JudasIscariot: Well, the default setup has all these fancy effects turned on by default that when I play games and accidentally go to the upper left corner of the screen it does this weird mode where it shows all the windows at once and then resets my display to a very low resolution. I fixed that issue by turning off all the special effects.
Yeah, that was an initial nuisance for me too. It's one of the first things I disable on a fresh install: System Settings --> Workspace Behavior --> Screen Edges --> Make sure all are set to "No action".
I also disable certain effects that make KDE feel very slow (e.g. sliding popups, slide, fade) and set "Suspend desktop effects for fullscreen windows", amongst other tweaks.
JudasIscariot: Then later on, my desktop in KDE got screwed up where it looks like it got moved beyond my display range but my games play just fine. I have no idea how to describe this, it's something you would have to see with your own eyes.
Interesting... did this happen right after something changed the system display resolution?
I've had an issue once before when something changed my system display resolution and then didn't switch it back after (something I was testing in Wine set a low resolution before crashing), so my desktop was at 1920x1200 while the display resolution was still something much lower & I was able to pan over the desktop with the mouse.
Testing in a VM just now with Mint Cinnamon edition this kind of issue with display resolution not resetting under certain circumstances doesn't seem to be KDE-specific though.
JudasIscariot: Later on, I had weird WINE issues where the WINE window would act all kinds of screwy and would, for example, capture whatever was beneath it instead of actually working properly. I managed to fix this by playing around with the Winetricks script.
I haven't experienced anything like this, although I mostly use CrossOver which has some differences to regular Wine.
JudasIscariot: Also, even with all the bells and whistles in KDE turned off it still is a memory hog as opening Gwenview would take forever and a day, opening Update Manager would take forever and a day, opening the Software Manager or God help you the Driver Manager would take an eternity.

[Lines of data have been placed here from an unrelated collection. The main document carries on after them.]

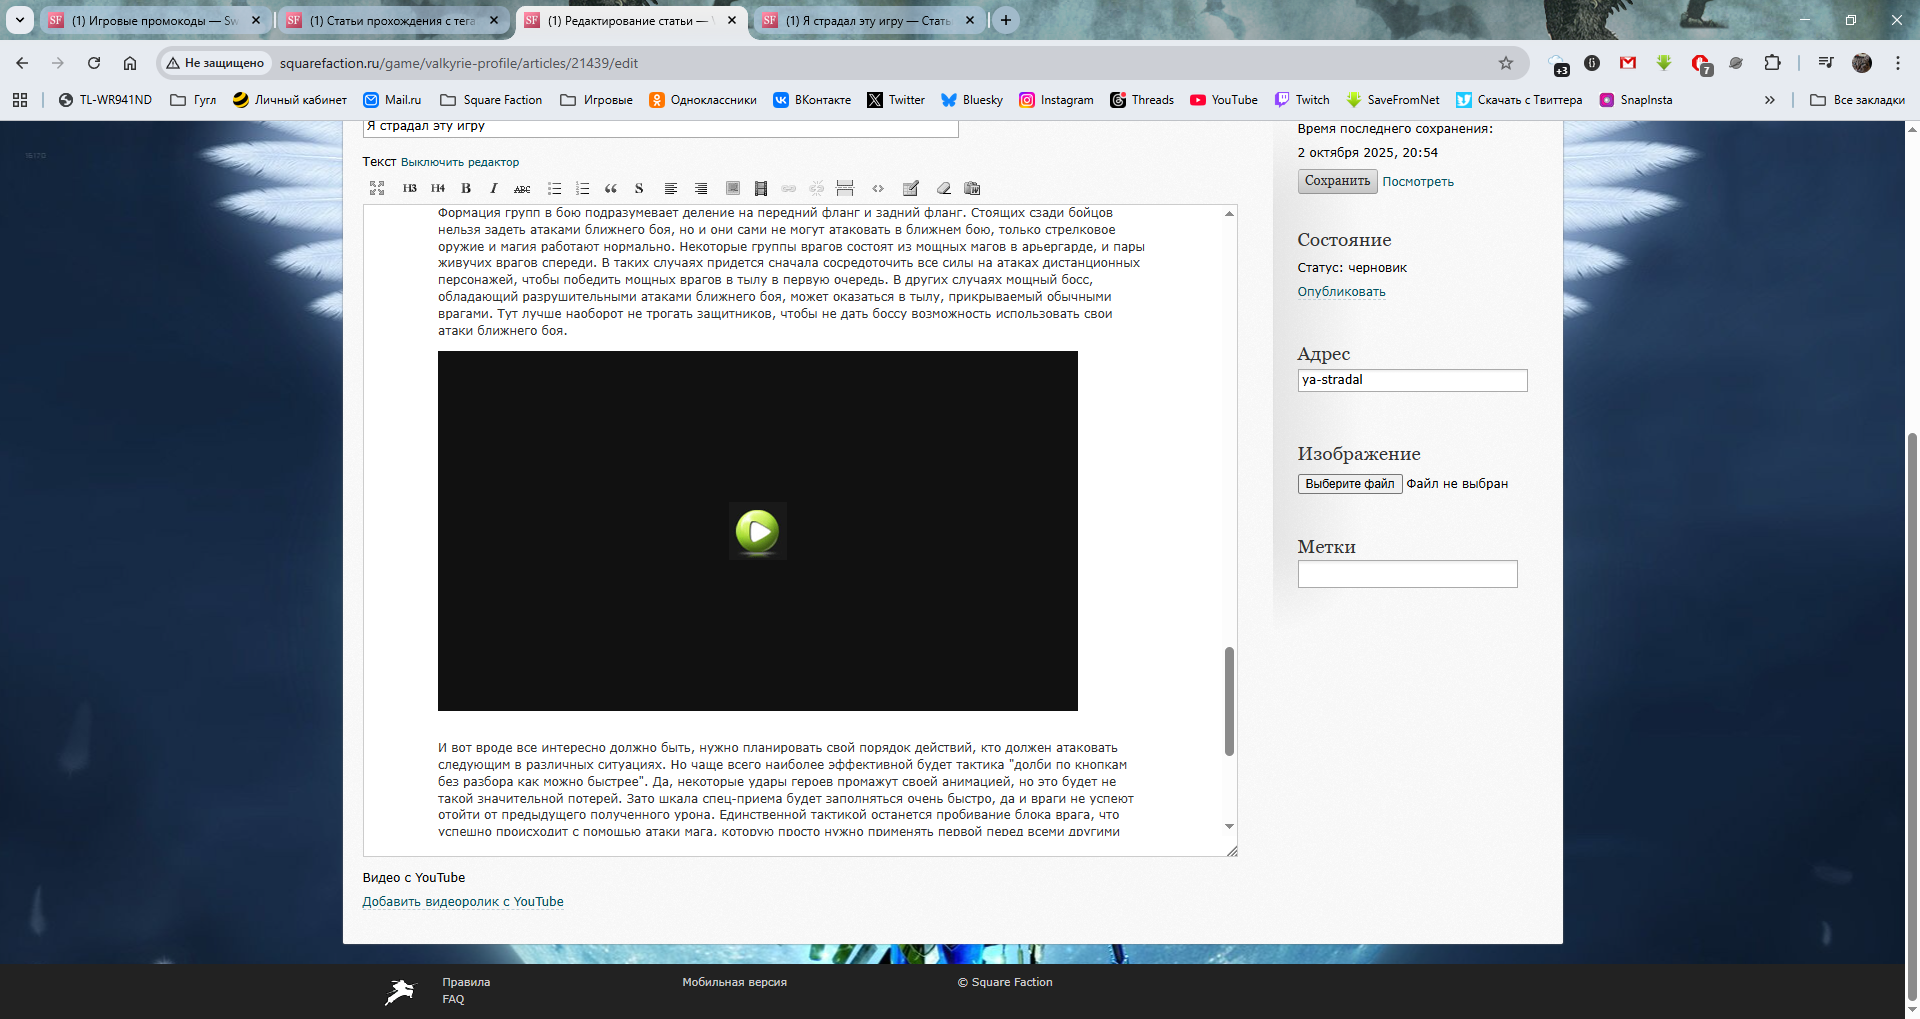Open Chrome's three-dot menu

1897,63
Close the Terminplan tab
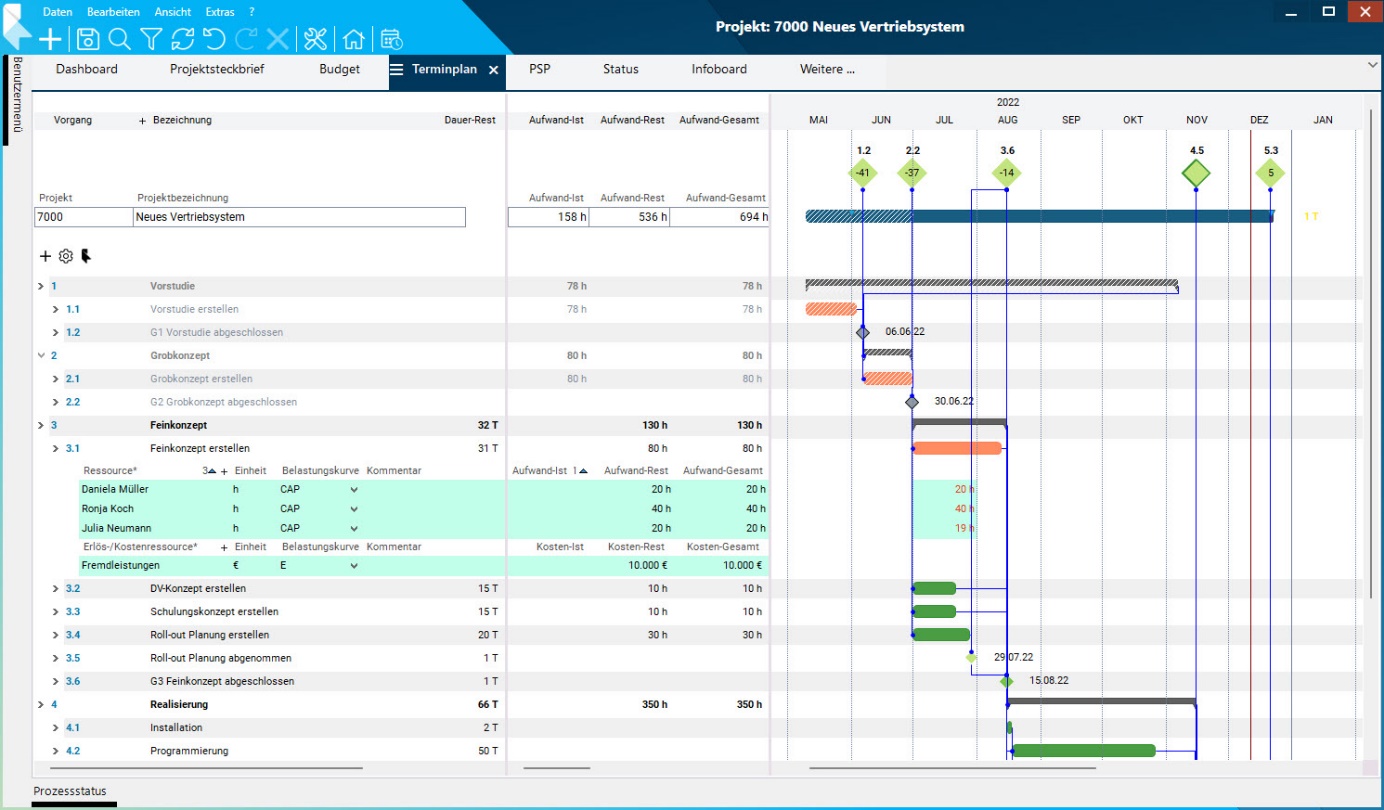 pos(493,70)
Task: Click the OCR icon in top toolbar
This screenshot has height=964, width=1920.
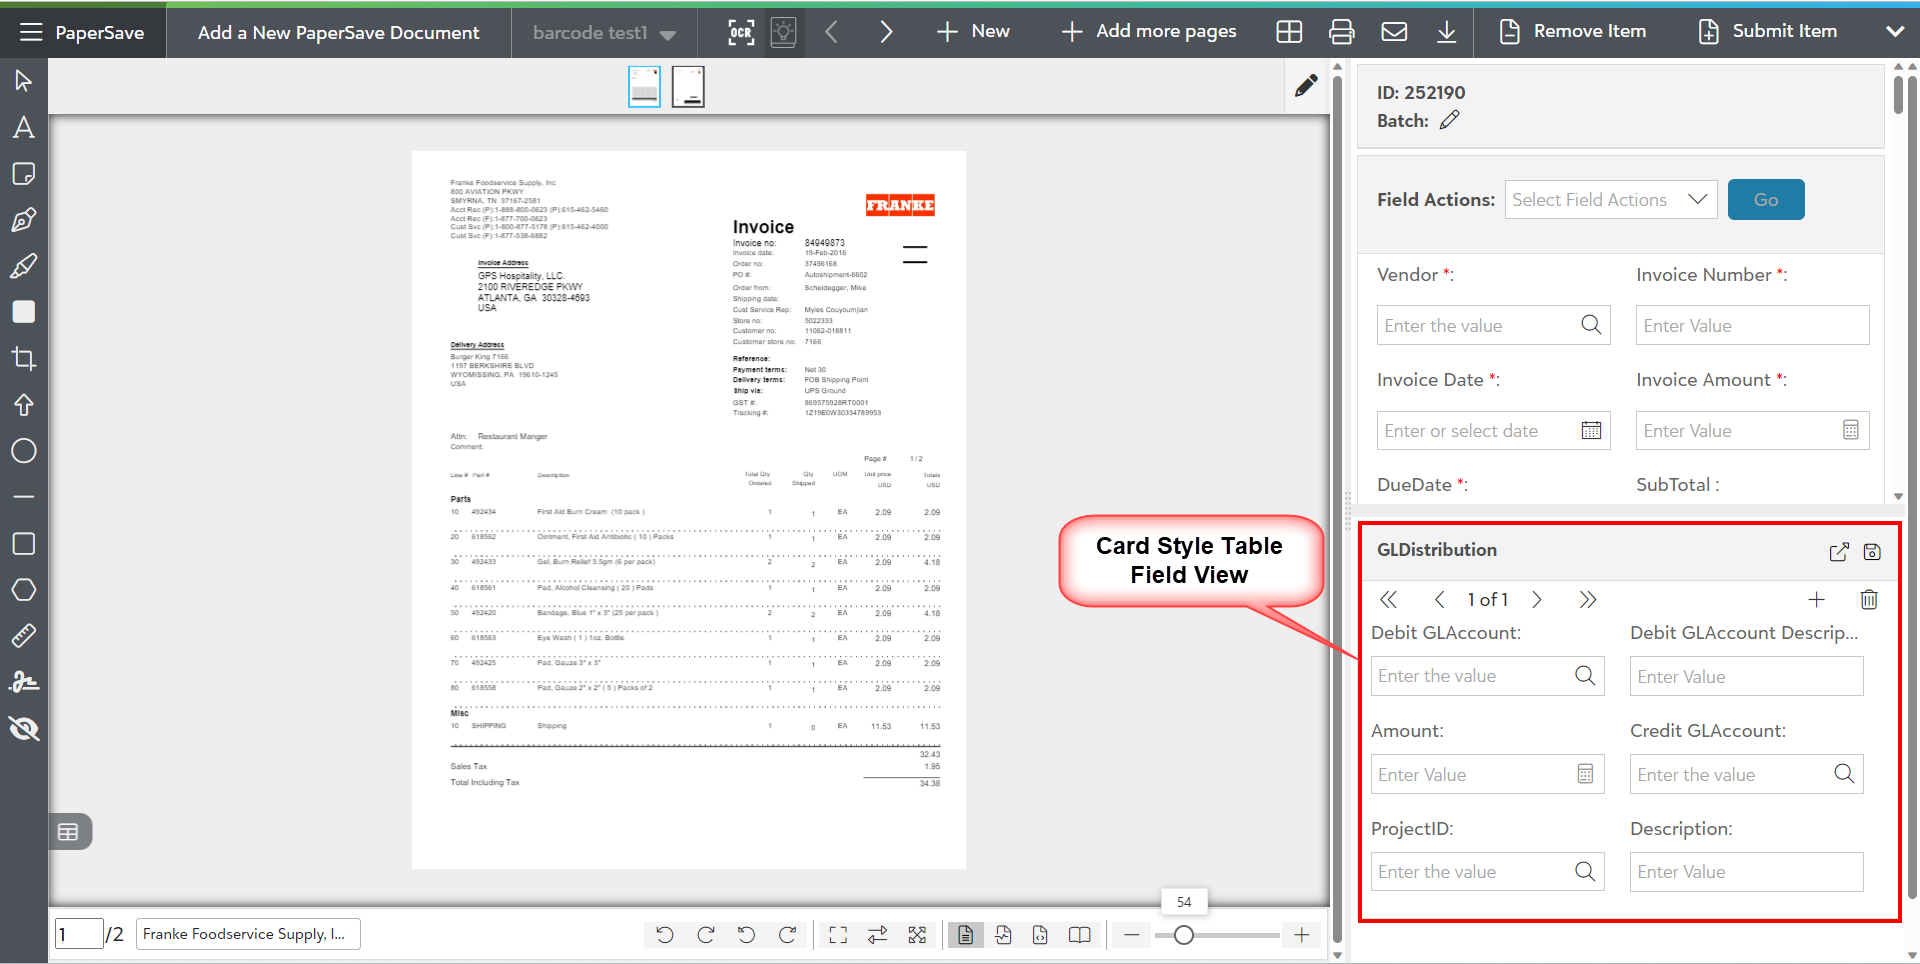Action: [x=741, y=32]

I've never experienced anything like this on any of my systems (well the Software Manager & Driver Manager always take a few seconds but never an annoyingly long time, the Update Manager is always instant). I don't often use Gwenview as I normally use IrfanView (via CrossOver) but it also loads almost instantly here.
Checking just now in two identically configured VMs with fresh installs of the KDE & Cinnamon editions (with the virtual drives both being on HDD & without any tweaks applied) I get the same results & the Software Manager/Driver Manager/Update Manager all take about the same time irrespective of DE. Also, both KDE and Cinnamon have similar boot times & the memory use by KDE isn't that much more than Cinnamon.
JudasIscariot: Keep in mind that I was using only the official Nvidia drivers and nothing open source as far as my display options are concerned.
I think it might be me but I have no idea as to just WHAT I am doing wrong when it comes to KDE but I have issues with it every time.
I'm yet to encounter any issues so serious as to put me off using KDE... it's probably something about your system that KDE has issues with. Good thing there's plenty of choice :)
My main system is an i7-2600k @ 4.4GHz (mobo is an Asus P8P67 Pro rev. B3), 16GB RAM, GTX 970. Mint is installed to an SSD with home, tmp and var mounted to a HDD, I have no swap space and I'm using the proprietary Nvidia drivers from the xorg-edgers PPA.